The number of coalesced stores reported by the profiler (1.0 or 1.1) doesn’t seem to match my understanding.
For a very simple case:
I have declared two global memory pointers of type float - float* data_1, float* data_2.
Allocated memory to them as follows:
long d_size = sizeof(float) * 8192;
size_t pitch = 128;
CUDA_SAFE_CALL( cudaMallocPitch( (void**) &data_1, &pitch, d_size, 1));
CUDA_SAFE_CALL( cudaMallocPitch( (void**) &data_2, &pitch, d_size, 1));
the dimgrid and dimblock are set as follows:
dim3 dimBlock(1, 1, 1);
dim3 dimGrid(1, 1, 1);
And the instructions in the kernel code is:
unsigned int x = blockIdx.x*blockDim.x + threadIdx.x
data_2 = data_1 * 2;
The profiler returns : gld coalesced = 1 and gst coalesced = 2
if I change to 32 threads in one block: dim3 dimBlock(32, 1, 1);
The profiler returns : gld coalesced = 2 and gst coalesced = 8
What am I missing. Why aren’t the number of loads equal to the number of stores?

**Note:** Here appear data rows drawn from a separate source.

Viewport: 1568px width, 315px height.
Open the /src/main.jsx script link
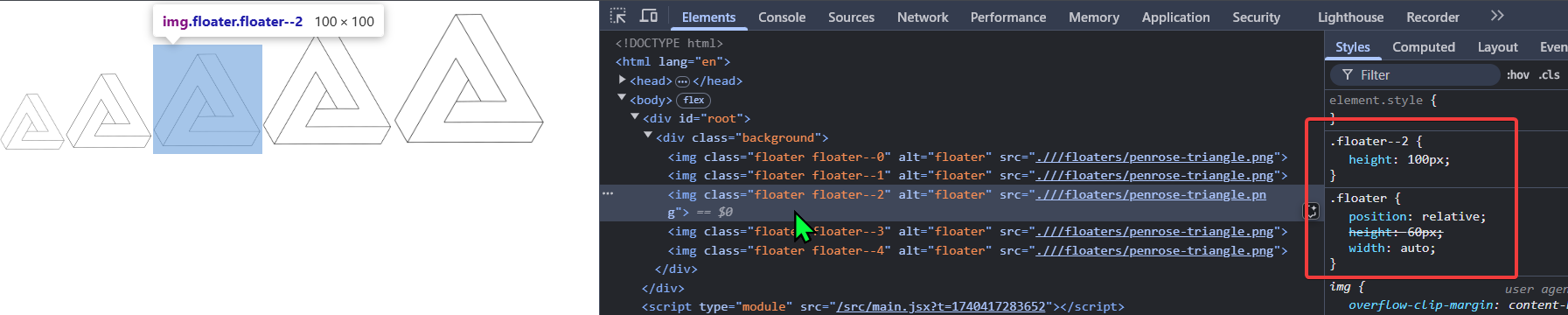[941, 306]
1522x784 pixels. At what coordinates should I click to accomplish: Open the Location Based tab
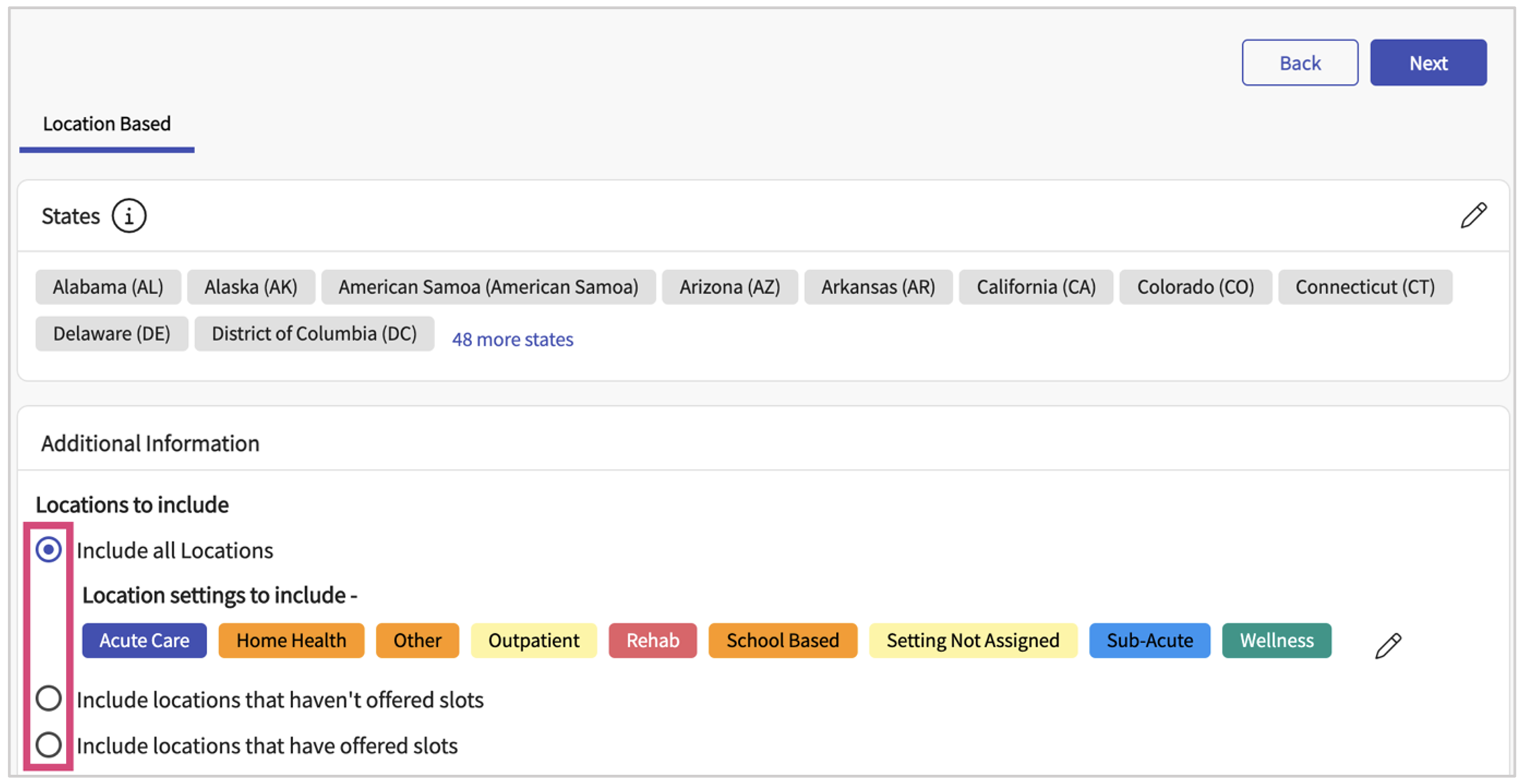107,124
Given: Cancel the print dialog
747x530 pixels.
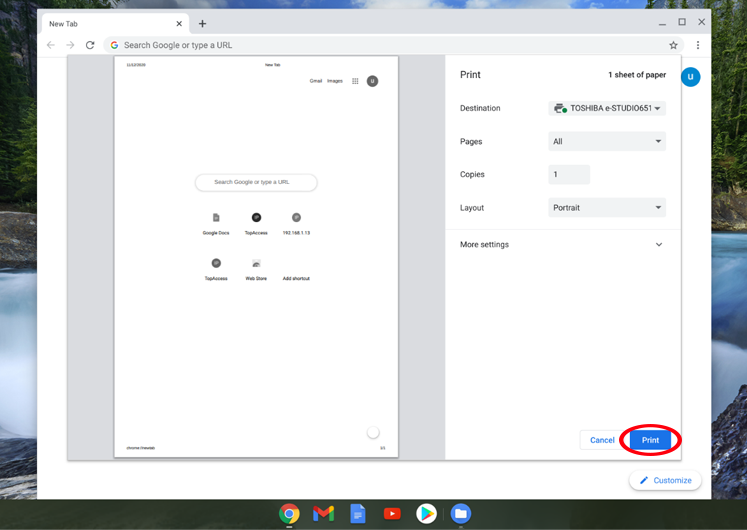Looking at the screenshot, I should point(602,440).
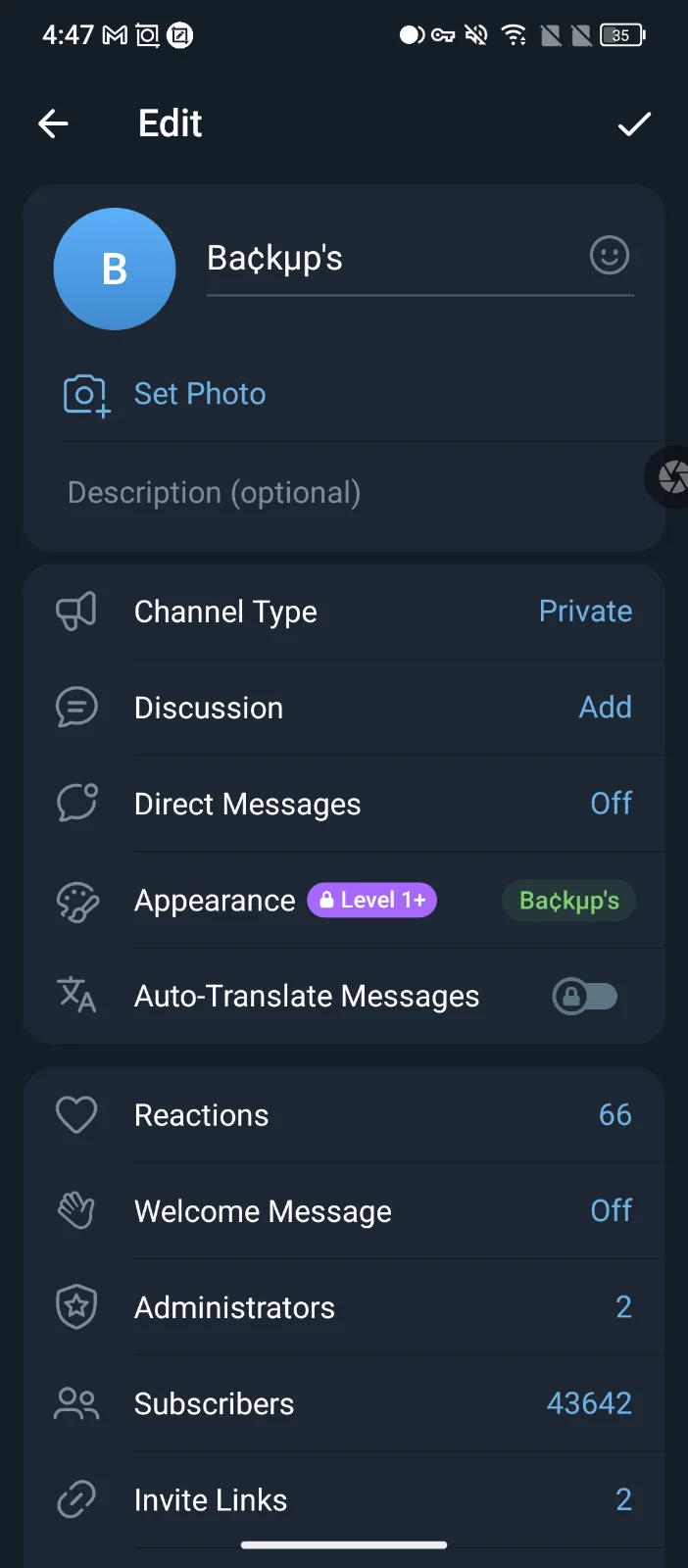Image resolution: width=688 pixels, height=1568 pixels.
Task: Click the Reactions heart icon
Action: 76,1115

Even if I read from data_2 and write to data_1 (to check if the global memory alignment is the problem – I still get the above reported number of loads and stores, respectively)
Any insights?
I am using the 280 GTX card (1.3 compute capability) on a Linux (Fedora 3) machine and CUDA 2.0. Both profilers - 1.0 and 1.1 return the same values.
Thanks -
kpg